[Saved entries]
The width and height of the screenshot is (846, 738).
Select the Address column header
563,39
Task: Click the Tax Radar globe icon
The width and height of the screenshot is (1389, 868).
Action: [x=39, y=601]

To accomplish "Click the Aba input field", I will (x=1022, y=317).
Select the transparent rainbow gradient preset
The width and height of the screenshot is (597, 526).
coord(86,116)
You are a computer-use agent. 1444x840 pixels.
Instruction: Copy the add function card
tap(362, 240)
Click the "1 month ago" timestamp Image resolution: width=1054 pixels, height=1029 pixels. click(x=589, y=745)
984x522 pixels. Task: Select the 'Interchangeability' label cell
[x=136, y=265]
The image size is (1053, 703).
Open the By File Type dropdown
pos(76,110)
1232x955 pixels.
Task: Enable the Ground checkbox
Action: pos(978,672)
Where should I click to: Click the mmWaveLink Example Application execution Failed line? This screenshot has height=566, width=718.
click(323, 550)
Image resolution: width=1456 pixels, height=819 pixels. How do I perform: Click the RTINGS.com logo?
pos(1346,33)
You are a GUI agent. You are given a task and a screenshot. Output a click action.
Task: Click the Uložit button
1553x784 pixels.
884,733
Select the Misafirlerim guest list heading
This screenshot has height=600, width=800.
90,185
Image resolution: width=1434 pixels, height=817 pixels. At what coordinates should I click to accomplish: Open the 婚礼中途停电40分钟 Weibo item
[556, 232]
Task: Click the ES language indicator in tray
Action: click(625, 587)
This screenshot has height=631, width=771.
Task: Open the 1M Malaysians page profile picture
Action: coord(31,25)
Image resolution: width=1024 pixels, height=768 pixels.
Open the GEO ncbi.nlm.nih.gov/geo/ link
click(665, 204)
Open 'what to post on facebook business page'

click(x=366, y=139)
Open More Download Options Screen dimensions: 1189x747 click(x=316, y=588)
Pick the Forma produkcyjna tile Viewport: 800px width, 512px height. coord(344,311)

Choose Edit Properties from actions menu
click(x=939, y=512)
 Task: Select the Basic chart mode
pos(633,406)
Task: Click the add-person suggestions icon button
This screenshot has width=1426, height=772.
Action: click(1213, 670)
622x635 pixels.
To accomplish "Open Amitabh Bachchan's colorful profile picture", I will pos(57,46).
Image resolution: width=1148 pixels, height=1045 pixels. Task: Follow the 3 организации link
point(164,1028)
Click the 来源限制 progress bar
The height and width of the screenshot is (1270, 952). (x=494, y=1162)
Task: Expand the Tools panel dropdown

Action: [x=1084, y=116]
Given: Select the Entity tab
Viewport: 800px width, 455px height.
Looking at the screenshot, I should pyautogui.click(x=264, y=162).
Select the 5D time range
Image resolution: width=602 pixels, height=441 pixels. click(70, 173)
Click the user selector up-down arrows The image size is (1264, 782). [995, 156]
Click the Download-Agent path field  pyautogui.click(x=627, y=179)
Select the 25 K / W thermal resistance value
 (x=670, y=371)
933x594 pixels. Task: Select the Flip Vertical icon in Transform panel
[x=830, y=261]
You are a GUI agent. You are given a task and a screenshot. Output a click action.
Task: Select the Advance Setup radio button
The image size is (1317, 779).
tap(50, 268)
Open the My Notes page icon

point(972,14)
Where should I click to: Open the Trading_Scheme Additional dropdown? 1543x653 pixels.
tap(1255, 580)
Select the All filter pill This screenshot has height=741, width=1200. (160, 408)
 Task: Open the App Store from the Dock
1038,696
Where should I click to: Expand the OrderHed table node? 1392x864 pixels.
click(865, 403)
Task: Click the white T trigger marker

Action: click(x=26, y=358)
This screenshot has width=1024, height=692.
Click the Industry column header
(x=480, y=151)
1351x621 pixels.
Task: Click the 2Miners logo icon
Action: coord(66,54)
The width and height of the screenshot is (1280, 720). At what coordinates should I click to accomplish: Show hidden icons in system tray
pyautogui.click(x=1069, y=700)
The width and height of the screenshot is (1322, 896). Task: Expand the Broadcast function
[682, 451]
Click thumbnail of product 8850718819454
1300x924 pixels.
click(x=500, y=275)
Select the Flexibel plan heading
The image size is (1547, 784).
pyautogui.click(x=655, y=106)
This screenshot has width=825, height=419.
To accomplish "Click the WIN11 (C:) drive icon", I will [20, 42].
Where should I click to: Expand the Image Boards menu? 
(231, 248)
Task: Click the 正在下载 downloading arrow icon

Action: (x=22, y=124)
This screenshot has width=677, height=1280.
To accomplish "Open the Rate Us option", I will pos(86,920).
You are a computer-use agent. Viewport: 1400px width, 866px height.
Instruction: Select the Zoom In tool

→ **WHAT IS EXPECTED**
Each of the entries must be written out again exactly.

→ **ANSWER SPACE**
The width and height of the screenshot is (846, 738).
Select the Address column header
563,39
Task: Click the Tax Radar globe icon
The width and height of the screenshot is (1389, 868).
Action: [x=39, y=601]

To accomplish "Click the Aba input field", I will (x=1022, y=317).
Select the transparent rainbow gradient preset
The width and height of the screenshot is (597, 526).
coord(86,116)
You are a computer-use agent. 1444x840 pixels.
Instruction: Copy the add function card
tap(362, 240)
Click the "1 month ago" timestamp Image resolution: width=1054 pixels, height=1029 pixels. click(x=589, y=745)
984x522 pixels. Task: Select the 'Interchangeability' label cell
[x=136, y=265]
The image size is (1053, 703).
Open the By File Type dropdown
pos(76,110)
1232x955 pixels.
Task: Enable the Ground checkbox
Action: pos(978,672)
Where should I click to: Click the mmWaveLink Example Application execution Failed line? This screenshot has height=566, width=718.
click(323, 550)
Image resolution: width=1456 pixels, height=819 pixels. How do I perform: Click the RTINGS.com logo?
pos(1346,33)
You are a GUI agent. You are given a task and a screenshot. Output a click action.
Task: Click the Uložit button
1553x784 pixels.
884,733
Select the Misafirlerim guest list heading
This screenshot has height=600, width=800.
90,185
Image resolution: width=1434 pixels, height=817 pixels. At what coordinates should I click to accomplish: Open the 婚礼中途停电40分钟 Weibo item
[556, 232]
Task: Click the ES language indicator in tray
Action: click(625, 587)
This screenshot has height=631, width=771.
Task: Open the 1M Malaysians page profile picture
Action: coord(31,25)
Image resolution: width=1024 pixels, height=768 pixels.
Open the GEO ncbi.nlm.nih.gov/geo/ link
click(665, 204)
Open 'what to post on facebook business page'

click(x=366, y=139)
Open More Download Options Screen dimensions: 1189x747 click(x=316, y=588)
Pick the Forma produkcyjna tile Viewport: 800px width, 512px height. coord(344,311)

Choose Edit Properties from actions menu
click(x=939, y=512)
 Task: Select the Basic chart mode
pos(633,406)
Task: Click the add-person suggestions icon button
This screenshot has width=1426, height=772.
Action: click(1213, 670)
622x635 pixels.
To accomplish "Open Amitabh Bachchan's colorful profile picture", I will pos(57,46).
Image resolution: width=1148 pixels, height=1045 pixels. Task: Follow the 3 организации link
point(164,1028)
Click the 来源限制 progress bar
The height and width of the screenshot is (1270, 952). (x=494, y=1162)
Task: Expand the Tools panel dropdown

Action: [x=1084, y=116]
Given: Select the Entity tab
Viewport: 800px width, 455px height.
Looking at the screenshot, I should pyautogui.click(x=264, y=162).
Select the 5D time range
Image resolution: width=602 pixels, height=441 pixels. click(70, 173)
Click the user selector up-down arrows The image size is (1264, 782). [995, 156]
Click the Download-Agent path field  pyautogui.click(x=627, y=179)
Select the 25 K / W thermal resistance value
 (x=670, y=371)
933x594 pixels. Task: Select the Flip Vertical icon in Transform panel
[x=830, y=261]
You are a GUI agent. You are given a task and a screenshot. Output a click action.
Task: Select the Advance Setup radio button
The image size is (1317, 779).
tap(50, 268)
Open the My Notes page icon

point(972,14)
Where should I click to: Open the Trading_Scheme Additional dropdown? 1543x653 pixels.
tap(1255, 580)
Select the All filter pill This screenshot has height=741, width=1200. (160, 408)
 Task: Open the App Store from the Dock
1038,696
Where should I click to: Expand the OrderHed table node? 1392x864 pixels.
click(865, 403)
Task: Click the white T trigger marker

Action: click(x=26, y=358)
This screenshot has width=1024, height=692.
Click the Industry column header
(x=480, y=151)
1351x621 pixels.
Task: Click the 2Miners logo icon
Action: coord(66,54)
The width and height of the screenshot is (1280, 720). At what coordinates should I click to accomplish: Show hidden icons in system tray
pyautogui.click(x=1069, y=700)
The width and height of the screenshot is (1322, 896). Task: Expand the Broadcast function
[682, 451]
Click thumbnail of product 8850718819454
1300x924 pixels.
click(x=500, y=275)
Select the Flexibel plan heading
The image size is (1547, 784).
pyautogui.click(x=655, y=106)
This screenshot has width=825, height=419.
To accomplish "Click the WIN11 (C:) drive icon", I will [20, 42].
Where should I click to: Expand the Image Boards menu? 
(231, 248)
Task: Click the 正在下载 downloading arrow icon

Action: (x=22, y=124)
This screenshot has width=677, height=1280.
To accomplish "Open the Rate Us option", I will pos(86,920).
You are a computer-use agent. Viewport: 1400px width, 866px height.
Instruction: Select the Zoom In tool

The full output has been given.